Exercise prompt → Every line of the listing must be repeated in the answer without alteration.

Source records →
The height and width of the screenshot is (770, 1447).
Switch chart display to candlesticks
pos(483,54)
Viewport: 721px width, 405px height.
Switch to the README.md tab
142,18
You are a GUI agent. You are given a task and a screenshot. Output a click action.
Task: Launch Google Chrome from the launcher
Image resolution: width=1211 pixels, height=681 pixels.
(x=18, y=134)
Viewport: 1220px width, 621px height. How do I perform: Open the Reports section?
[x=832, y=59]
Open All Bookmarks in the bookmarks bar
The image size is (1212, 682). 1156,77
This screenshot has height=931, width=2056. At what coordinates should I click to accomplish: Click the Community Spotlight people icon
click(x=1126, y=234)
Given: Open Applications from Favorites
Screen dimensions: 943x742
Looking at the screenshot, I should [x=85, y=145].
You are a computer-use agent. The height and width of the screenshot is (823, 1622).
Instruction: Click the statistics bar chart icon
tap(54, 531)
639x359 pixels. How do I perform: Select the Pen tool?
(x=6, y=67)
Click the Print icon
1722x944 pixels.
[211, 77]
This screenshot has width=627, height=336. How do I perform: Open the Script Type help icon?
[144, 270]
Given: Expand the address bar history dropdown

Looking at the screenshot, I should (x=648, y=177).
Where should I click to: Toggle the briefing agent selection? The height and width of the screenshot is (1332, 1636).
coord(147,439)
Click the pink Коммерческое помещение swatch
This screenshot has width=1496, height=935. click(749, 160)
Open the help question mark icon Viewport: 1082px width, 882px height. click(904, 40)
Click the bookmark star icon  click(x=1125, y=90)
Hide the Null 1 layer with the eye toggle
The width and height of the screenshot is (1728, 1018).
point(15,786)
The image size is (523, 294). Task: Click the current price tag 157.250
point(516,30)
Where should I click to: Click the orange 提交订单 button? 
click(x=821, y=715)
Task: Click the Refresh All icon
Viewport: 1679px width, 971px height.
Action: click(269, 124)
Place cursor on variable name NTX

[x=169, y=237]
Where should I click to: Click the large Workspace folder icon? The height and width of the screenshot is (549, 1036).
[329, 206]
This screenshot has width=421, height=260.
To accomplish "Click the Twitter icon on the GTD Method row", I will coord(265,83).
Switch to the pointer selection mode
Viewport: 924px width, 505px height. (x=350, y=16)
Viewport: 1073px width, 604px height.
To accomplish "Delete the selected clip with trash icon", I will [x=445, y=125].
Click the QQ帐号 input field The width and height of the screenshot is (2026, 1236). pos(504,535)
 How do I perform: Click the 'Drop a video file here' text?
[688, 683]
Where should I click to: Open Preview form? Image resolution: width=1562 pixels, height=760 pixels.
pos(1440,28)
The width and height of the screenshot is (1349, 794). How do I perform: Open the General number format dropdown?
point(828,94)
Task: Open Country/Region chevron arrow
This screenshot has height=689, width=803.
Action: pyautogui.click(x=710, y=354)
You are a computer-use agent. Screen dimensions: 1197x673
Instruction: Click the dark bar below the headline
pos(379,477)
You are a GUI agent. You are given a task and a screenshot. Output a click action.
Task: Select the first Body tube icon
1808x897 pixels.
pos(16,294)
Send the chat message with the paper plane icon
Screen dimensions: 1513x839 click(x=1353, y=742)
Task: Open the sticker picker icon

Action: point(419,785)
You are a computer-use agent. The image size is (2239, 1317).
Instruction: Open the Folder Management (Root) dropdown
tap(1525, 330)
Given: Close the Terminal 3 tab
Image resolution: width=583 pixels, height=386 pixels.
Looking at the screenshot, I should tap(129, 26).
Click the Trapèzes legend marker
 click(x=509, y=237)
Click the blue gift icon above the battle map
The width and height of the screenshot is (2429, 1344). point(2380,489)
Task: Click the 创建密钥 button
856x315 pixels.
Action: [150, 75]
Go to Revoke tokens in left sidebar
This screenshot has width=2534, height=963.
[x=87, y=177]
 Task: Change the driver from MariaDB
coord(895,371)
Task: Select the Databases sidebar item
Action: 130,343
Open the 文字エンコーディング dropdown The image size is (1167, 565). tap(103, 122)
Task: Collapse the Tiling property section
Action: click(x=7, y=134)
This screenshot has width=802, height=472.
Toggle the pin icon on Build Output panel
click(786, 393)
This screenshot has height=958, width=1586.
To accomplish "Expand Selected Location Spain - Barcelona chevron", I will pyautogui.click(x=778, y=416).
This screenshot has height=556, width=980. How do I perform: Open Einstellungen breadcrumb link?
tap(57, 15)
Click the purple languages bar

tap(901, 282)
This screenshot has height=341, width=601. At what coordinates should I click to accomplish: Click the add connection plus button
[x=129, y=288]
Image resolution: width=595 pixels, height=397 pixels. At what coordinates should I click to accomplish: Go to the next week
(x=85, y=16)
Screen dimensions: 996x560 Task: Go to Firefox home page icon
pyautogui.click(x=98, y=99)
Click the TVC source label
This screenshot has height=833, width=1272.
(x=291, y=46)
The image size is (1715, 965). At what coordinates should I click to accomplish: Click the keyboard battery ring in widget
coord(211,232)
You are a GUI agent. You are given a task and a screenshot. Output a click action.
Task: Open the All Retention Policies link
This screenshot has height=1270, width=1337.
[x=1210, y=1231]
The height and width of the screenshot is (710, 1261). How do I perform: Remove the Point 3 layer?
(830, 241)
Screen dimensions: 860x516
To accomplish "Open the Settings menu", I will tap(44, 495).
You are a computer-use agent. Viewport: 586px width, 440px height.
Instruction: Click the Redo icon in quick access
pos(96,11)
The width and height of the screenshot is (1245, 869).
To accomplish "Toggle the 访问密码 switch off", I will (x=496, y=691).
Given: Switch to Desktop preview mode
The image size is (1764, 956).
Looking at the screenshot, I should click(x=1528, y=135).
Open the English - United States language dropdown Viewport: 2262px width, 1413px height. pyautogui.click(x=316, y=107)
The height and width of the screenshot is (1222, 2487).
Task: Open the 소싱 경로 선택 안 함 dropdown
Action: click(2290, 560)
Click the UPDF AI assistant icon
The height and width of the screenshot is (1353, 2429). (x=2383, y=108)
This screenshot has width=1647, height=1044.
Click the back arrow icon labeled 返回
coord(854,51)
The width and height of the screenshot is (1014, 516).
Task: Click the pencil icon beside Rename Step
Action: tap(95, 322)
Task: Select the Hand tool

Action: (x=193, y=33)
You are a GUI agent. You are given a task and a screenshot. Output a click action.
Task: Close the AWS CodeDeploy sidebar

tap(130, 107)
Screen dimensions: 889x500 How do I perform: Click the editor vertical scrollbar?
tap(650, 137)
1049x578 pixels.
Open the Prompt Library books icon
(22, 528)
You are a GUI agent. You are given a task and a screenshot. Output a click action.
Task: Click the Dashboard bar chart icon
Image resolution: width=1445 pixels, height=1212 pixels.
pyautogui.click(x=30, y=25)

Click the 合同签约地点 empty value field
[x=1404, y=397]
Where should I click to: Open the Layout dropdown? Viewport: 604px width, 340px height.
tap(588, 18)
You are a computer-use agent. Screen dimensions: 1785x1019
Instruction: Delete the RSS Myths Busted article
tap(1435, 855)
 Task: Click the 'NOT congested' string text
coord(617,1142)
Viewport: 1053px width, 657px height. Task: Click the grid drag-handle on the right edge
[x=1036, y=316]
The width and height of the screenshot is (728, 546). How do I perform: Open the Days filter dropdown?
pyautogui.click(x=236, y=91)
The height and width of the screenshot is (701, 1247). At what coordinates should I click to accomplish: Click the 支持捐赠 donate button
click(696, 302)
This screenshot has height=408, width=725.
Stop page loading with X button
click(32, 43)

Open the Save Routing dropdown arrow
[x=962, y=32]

Answer section →
The height and width of the screenshot is (770, 1447).
Switch chart display to candlesticks
pos(483,54)
Viewport: 721px width, 405px height.
Switch to the README.md tab
142,18
You are a GUI agent. You are given a task and a screenshot. Output a click action.
Task: Launch Google Chrome from the launcher
Image resolution: width=1211 pixels, height=681 pixels.
(x=18, y=134)
Viewport: 1220px width, 621px height. How do I perform: Open the Reports section?
[x=832, y=59]
Open All Bookmarks in the bookmarks bar
The image size is (1212, 682). 1156,77
This screenshot has height=931, width=2056. At what coordinates should I click to accomplish: Click the Community Spotlight people icon
click(x=1126, y=234)
Given: Open Applications from Favorites
Screen dimensions: 943x742
Looking at the screenshot, I should [x=85, y=145].
You are a computer-use agent. The height and width of the screenshot is (823, 1622).
Instruction: Click the statistics bar chart icon
tap(54, 531)
639x359 pixels. How do I perform: Select the Pen tool?
(x=6, y=67)
Click the Print icon
1722x944 pixels.
[211, 77]
This screenshot has width=627, height=336. How do I perform: Open the Script Type help icon?
[144, 270]
Given: Expand the address bar history dropdown

Looking at the screenshot, I should (x=648, y=177).
Where should I click to: Toggle the briefing agent selection? The height and width of the screenshot is (1332, 1636).
coord(147,439)
Click the pink Коммерческое помещение swatch
This screenshot has width=1496, height=935. click(749, 160)
Open the help question mark icon Viewport: 1082px width, 882px height. click(904, 40)
Click the bookmark star icon  click(x=1125, y=90)
Hide the Null 1 layer with the eye toggle
The width and height of the screenshot is (1728, 1018).
point(15,786)
The image size is (523, 294). Task: Click the current price tag 157.250
point(516,30)
Where should I click to: Click the orange 提交订单 button? 
click(x=821, y=715)
Task: Click the Refresh All icon
Viewport: 1679px width, 971px height.
Action: click(269, 124)
Place cursor on variable name NTX

[x=169, y=237]
Where should I click to: Click the large Workspace folder icon? The height and width of the screenshot is (549, 1036).
[329, 206]
This screenshot has width=421, height=260.
To accomplish "Click the Twitter icon on the GTD Method row", I will coord(265,83).
Switch to the pointer selection mode
Viewport: 924px width, 505px height. (x=350, y=16)
Viewport: 1073px width, 604px height.
To accomplish "Delete the selected clip with trash icon", I will [x=445, y=125].
Click the QQ帐号 input field The width and height of the screenshot is (2026, 1236). pos(504,535)
 How do I perform: Click the 'Drop a video file here' text?
[688, 683]
Where should I click to: Open Preview form? Image resolution: width=1562 pixels, height=760 pixels.
pos(1440,28)
The width and height of the screenshot is (1349, 794). How do I perform: Open the General number format dropdown?
point(828,94)
Task: Open Country/Region chevron arrow
This screenshot has height=689, width=803.
Action: pyautogui.click(x=710, y=354)
You are a computer-use agent. Screen dimensions: 1197x673
Instruction: Click the dark bar below the headline
pos(379,477)
You are a GUI agent. You are given a task and a screenshot. Output a click action.
Task: Select the first Body tube icon
1808x897 pixels.
pos(16,294)
Send the chat message with the paper plane icon
Screen dimensions: 1513x839 click(x=1353, y=742)
Task: Open the sticker picker icon

Action: point(419,785)
You are a computer-use agent. The image size is (2239, 1317).
Instruction: Open the Folder Management (Root) dropdown
tap(1525, 330)
Given: Close the Terminal 3 tab
Image resolution: width=583 pixels, height=386 pixels.
Looking at the screenshot, I should tap(129, 26).
Click the Trapèzes legend marker
 click(x=509, y=237)
Click the blue gift icon above the battle map
The width and height of the screenshot is (2429, 1344). point(2380,489)
Task: Click the 创建密钥 button
856x315 pixels.
Action: [150, 75]
Go to Revoke tokens in left sidebar
This screenshot has width=2534, height=963.
[x=87, y=177]
 Task: Change the driver from MariaDB
coord(895,371)
Task: Select the Databases sidebar item
Action: 130,343
Open the 文字エンコーディング dropdown The image size is (1167, 565). tap(103, 122)
Task: Collapse the Tiling property section
Action: click(x=7, y=134)
This screenshot has width=802, height=472.
Toggle the pin icon on Build Output panel
click(786, 393)
This screenshot has height=958, width=1586.
To accomplish "Expand Selected Location Spain - Barcelona chevron", I will pyautogui.click(x=778, y=416).
This screenshot has height=556, width=980. How do I perform: Open Einstellungen breadcrumb link?
tap(57, 15)
Click the purple languages bar

tap(901, 282)
This screenshot has height=341, width=601. At what coordinates should I click to accomplish: Click the add connection plus button
[x=129, y=288]
Image resolution: width=595 pixels, height=397 pixels. At what coordinates should I click to accomplish: Go to the next week
(x=85, y=16)
Screen dimensions: 996x560 Task: Go to Firefox home page icon
pyautogui.click(x=98, y=99)
Click the TVC source label
This screenshot has height=833, width=1272.
(x=291, y=46)
The image size is (1715, 965). At what coordinates should I click to accomplish: Click the keyboard battery ring in widget
coord(211,232)
You are a GUI agent. You are given a task and a screenshot. Output a click action.
Task: Open the All Retention Policies link
This screenshot has height=1270, width=1337.
[x=1210, y=1231]
The height and width of the screenshot is (710, 1261). How do I perform: Remove the Point 3 layer?
(830, 241)
Screen dimensions: 860x516
To accomplish "Open the Settings menu", I will tap(44, 495).
You are a computer-use agent. Viewport: 586px width, 440px height.
Instruction: Click the Redo icon in quick access
pos(96,11)
The width and height of the screenshot is (1245, 869).
To accomplish "Toggle the 访问密码 switch off", I will (x=496, y=691).
Given: Switch to Desktop preview mode
The image size is (1764, 956).
Looking at the screenshot, I should click(x=1528, y=135).
Open the English - United States language dropdown Viewport: 2262px width, 1413px height. pyautogui.click(x=316, y=107)
The height and width of the screenshot is (1222, 2487).
Task: Open the 소싱 경로 선택 안 함 dropdown
Action: click(2290, 560)
Click the UPDF AI assistant icon
The height and width of the screenshot is (1353, 2429). (x=2383, y=108)
This screenshot has width=1647, height=1044.
Click the back arrow icon labeled 返回
coord(854,51)
The width and height of the screenshot is (1014, 516).
Task: Click the pencil icon beside Rename Step
Action: tap(95, 322)
Task: Select the Hand tool

Action: (x=193, y=33)
You are a GUI agent. You are given a task and a screenshot. Output a click action.
Task: Close the AWS CodeDeploy sidebar

tap(130, 107)
Screen dimensions: 889x500 How do I perform: Click the editor vertical scrollbar?
tap(650, 137)
1049x578 pixels.
Open the Prompt Library books icon
(22, 528)
You are a GUI agent. You are given a task and a screenshot. Output a click action.
Task: Click the Dashboard bar chart icon
Image resolution: width=1445 pixels, height=1212 pixels.
pyautogui.click(x=30, y=25)

Click the 合同签约地点 empty value field
[x=1404, y=397]
Where should I click to: Open the Layout dropdown? Viewport: 604px width, 340px height.
tap(588, 18)
You are a computer-use agent. Screen dimensions: 1785x1019
Instruction: Delete the RSS Myths Busted article
tap(1435, 855)
 Task: Click the 'NOT congested' string text
coord(617,1142)
Viewport: 1053px width, 657px height. Task: Click the grid drag-handle on the right edge
[x=1036, y=316]
The width and height of the screenshot is (728, 546). How do I perform: Open the Days filter dropdown?
pyautogui.click(x=236, y=91)
The height and width of the screenshot is (701, 1247). At what coordinates should I click to accomplish: Click the 支持捐赠 donate button
click(696, 302)
This screenshot has height=408, width=725.
Stop page loading with X button
click(32, 43)

Open the Save Routing dropdown arrow
[x=962, y=32]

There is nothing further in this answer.